Okay, this thread is a bit heated, but I've heard a lot of interesting opinions. Peeps, stay civil, it's no fun otherwise.
The biggest disconnect between vegans and... uh, the rest of us ("Carnists?" Really?! Did we need an "us and them" category based on dietary habits?) is in trying to apply the morality one usually applies to his fellow homo sapiens to all living beings on the planet (plants excluded because... fuck plants?). This approach inherently demands that they call out normally moral and gentle people as "monsters, murderers, butchers, carnists," or what have you.
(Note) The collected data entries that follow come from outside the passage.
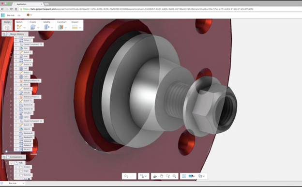302x187 pixels.
Task: Expand the Analysis folder
Action: 11,167

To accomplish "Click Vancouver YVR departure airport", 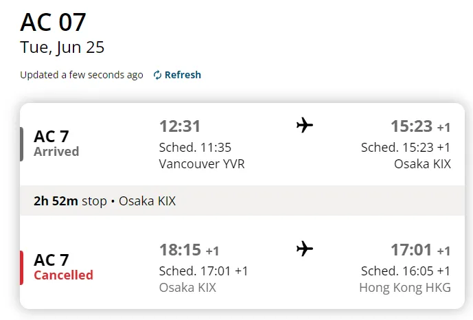I will [202, 164].
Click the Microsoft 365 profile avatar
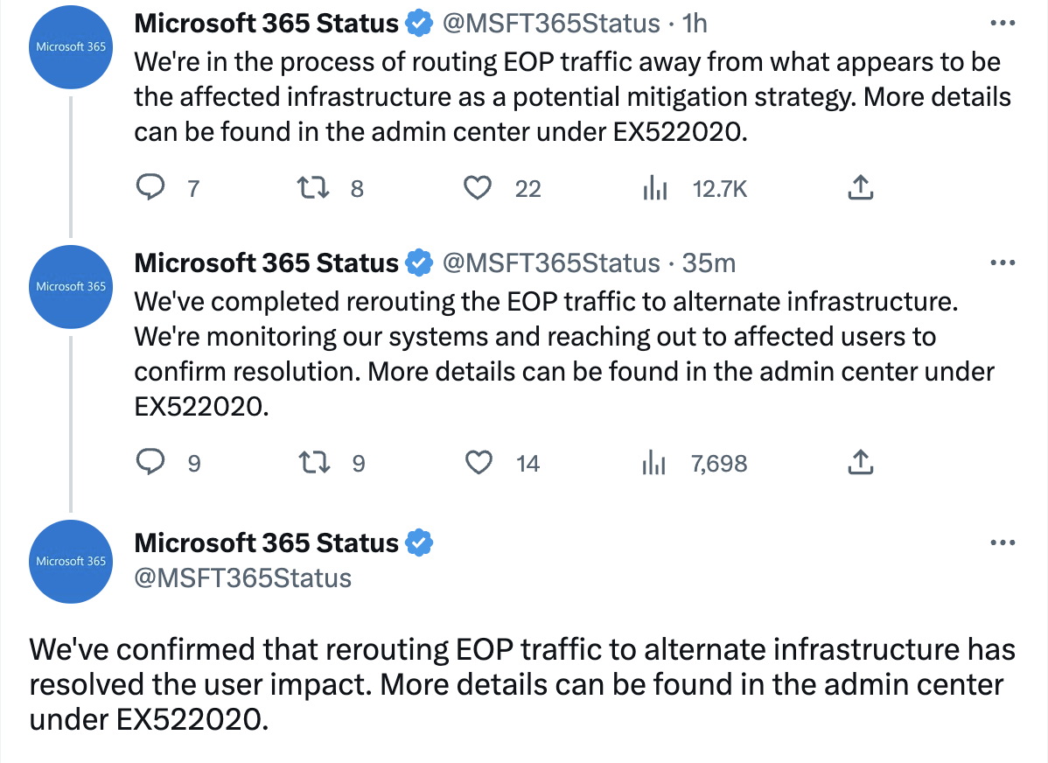1048x763 pixels. [70, 46]
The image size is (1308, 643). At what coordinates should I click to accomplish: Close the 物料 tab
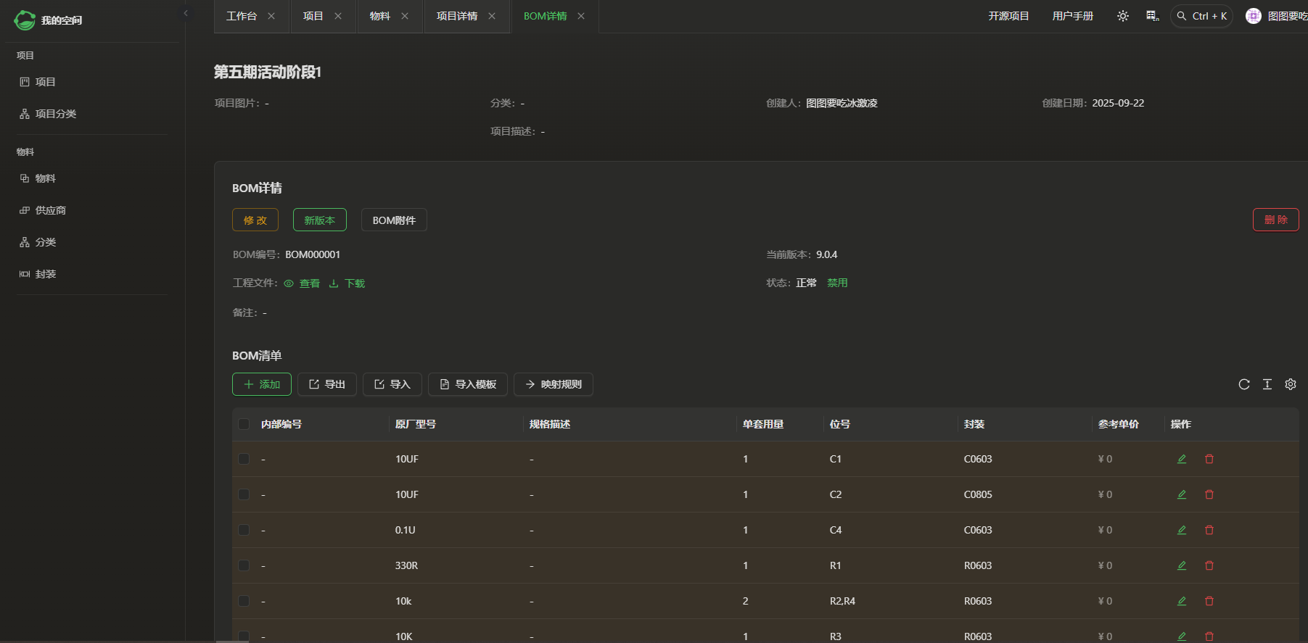(405, 16)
In essence, vegans want everyone to undergo a paradigm shift.
The merits of this paradigm shift aren't unfounded, but they're still very shaky. The right to not be murdered, which modern civilization has graciously extended to every human being, is itself an unnatural concept, but very much necessary because humans aren't driven by "natural" desires (i.e. we kill each-other for reasons other than food). We already recognize the capacity of animals to feel pain, and we've implemented laws against animal cruelty (to which I don't think anybody here objects), but the extension of full human rights beyond the species barrier is unfounded on a planet where the very ecosystem is based on murder. I haven't seen a vegan condemn a lion for butchering a gazelle, even if we'd definitely condemn a man for killing and eating another man for survival. And if the gazelle is a creature worthy of human rights, don't you think it minds being killed, even for food? How is the lion defensible on those standards?
The other problem is that there would be no clear line after which we'd have to stop applying those rights; if it's not sapience and self-awareness that determines the right to live, what is? An intelligence exam? A nervous system? Ganglia at least? A metabolism? The ability to move? The entire endeavour is a can of worms.
What is a fair point is that the modern meat industry is based on excess. It's definitely not cruelty-free, it's destructive, polluting and hardly justifiable. A lot of our objections to slaughterhouses come from humanizing the animals, so I wouldn't call them rational objections, but even if we knew for sure that every animal except us is a thoughtless carbon-based automaton, keeping them in those conditions would be a hard sell. Justifying veganism with environmental and societal concerns is okay by me. The moral aspect, however, is a million times more complex than most vegans admit, and it delves deep into the definition of life and sentience, something that no one seems to be eager to get into over a dietary habit.